But that must go through your mind when you’re working on new material now, what with the exposure the Mercury has given you? The first album was written in that comfort zone, where nobody knows you…
I agree. I mean, I’m going to be in Vanity Fair tomorrow…
What?
No, no, I’m kidding. I think it’s a case of, when I started making tunes again, I did have that going through my mind. I’d have been playing a gig, to a number of people, and I’d come away from that thinking: How can I now write a song that will appeal to those people, like these current songs do? But that doesn’t make any sense, because the songs on the album, I write them with nobody in mind, with no audience to please. I mean, I was nothing… I still think I’m nothing, but nobody ten cared what I was doing. So I’m trying to get back to that mindset, and the way I’m doing that is by just flinging things into a tune without really having a clue about anything. I’m not thinking any further than that. I’ve not sent anything to anyone; I’m just sitting on new stuff until I’m happy with it.
Well, I don’t suppose this album’s ‘cycle’ is quite over yet, anyway. One more single, maybe?
Maybe. ‘Liiines’ could be the last single, but we’re pushing on with this album at least until the New Year. I’d like to put another album out towards the end of next year. I want enough time to develop what I’m doing now – if I put something out in February, it wouldn’t be real, for me. So that’s the plan. I’m looking forward to making something new. I don’t want to alienate anyone, but it’s important that my music evolves.
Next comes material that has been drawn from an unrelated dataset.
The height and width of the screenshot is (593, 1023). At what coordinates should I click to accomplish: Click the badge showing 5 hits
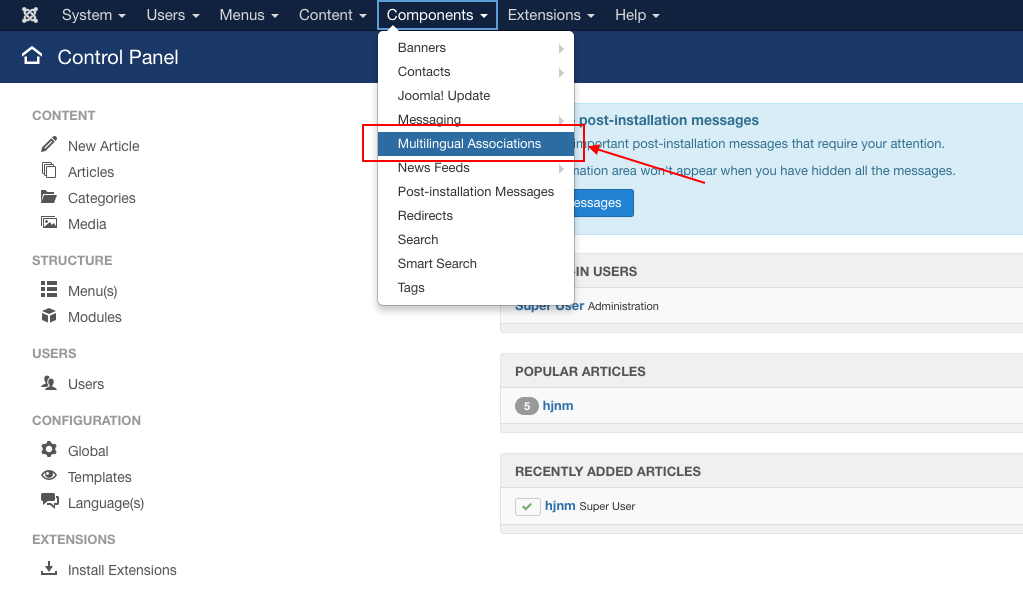tap(527, 405)
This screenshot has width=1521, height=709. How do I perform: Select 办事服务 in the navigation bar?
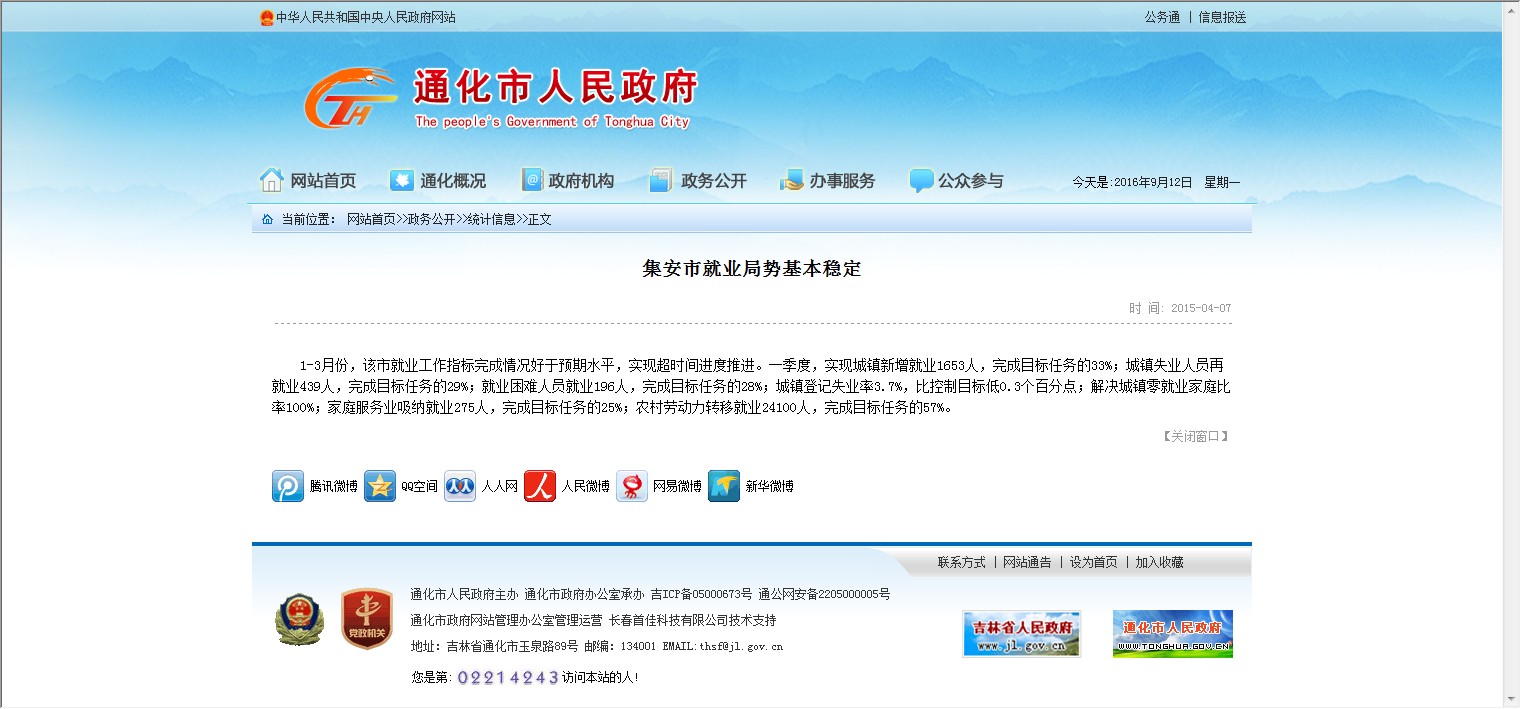(x=828, y=181)
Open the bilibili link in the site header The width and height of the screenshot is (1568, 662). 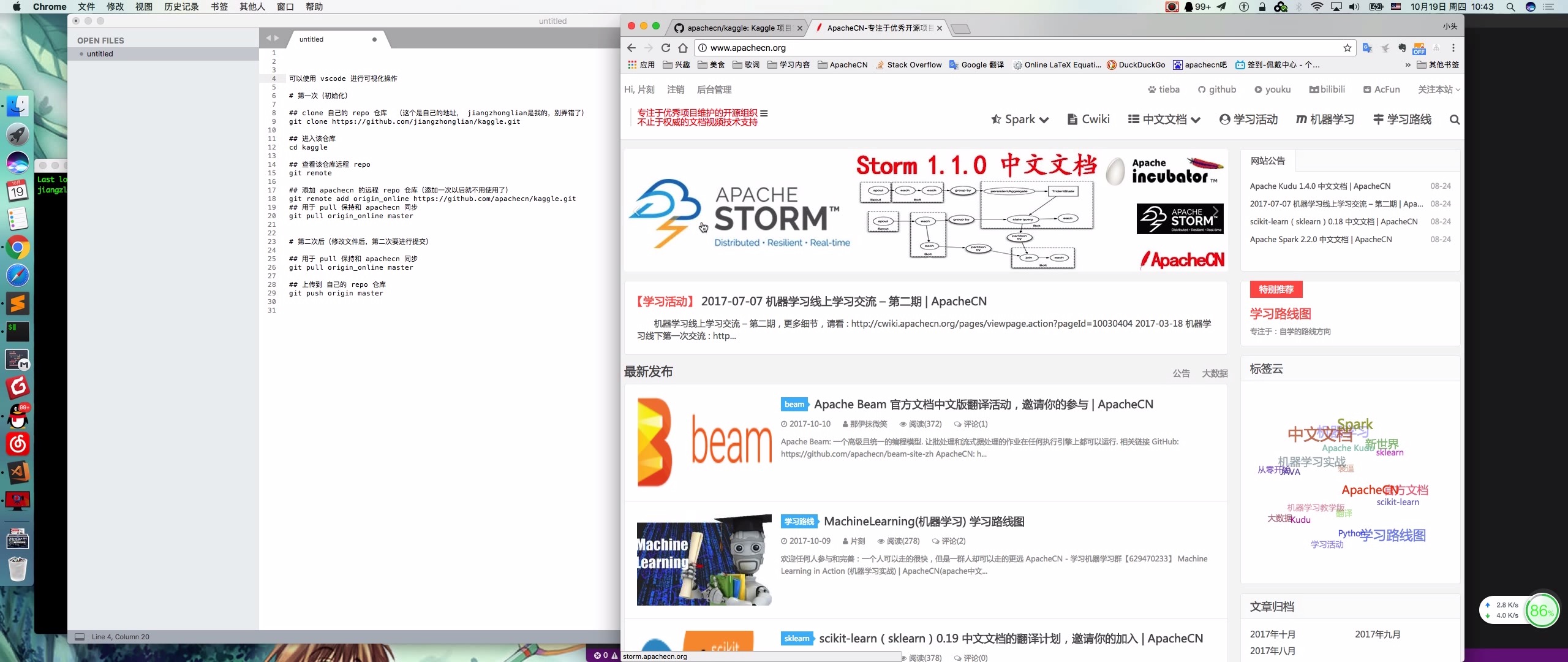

And from here we talk bling (and Obaro’s lack of it), we talk mortgages, we talk eastern European festivals and a whole lot more that’d push this article into a four-part feature. Which, frankly, would delay you checking out the man’s music. Which you should. Peanut Butter Blues and Melancholy Jam is probably my favourite domestic record of the year. If it wins at the Mercury, I shall hoot so loudly Jools will assume a barn owl with a penchant for rap has found its way inside the Grosvenor Hotel, stolen some booze and hidden itself inside Adele’s hair. Suppose you’d best watch the BBC coverage to find out whether it’s a bird, or just me, drunk, dangling off the balcony.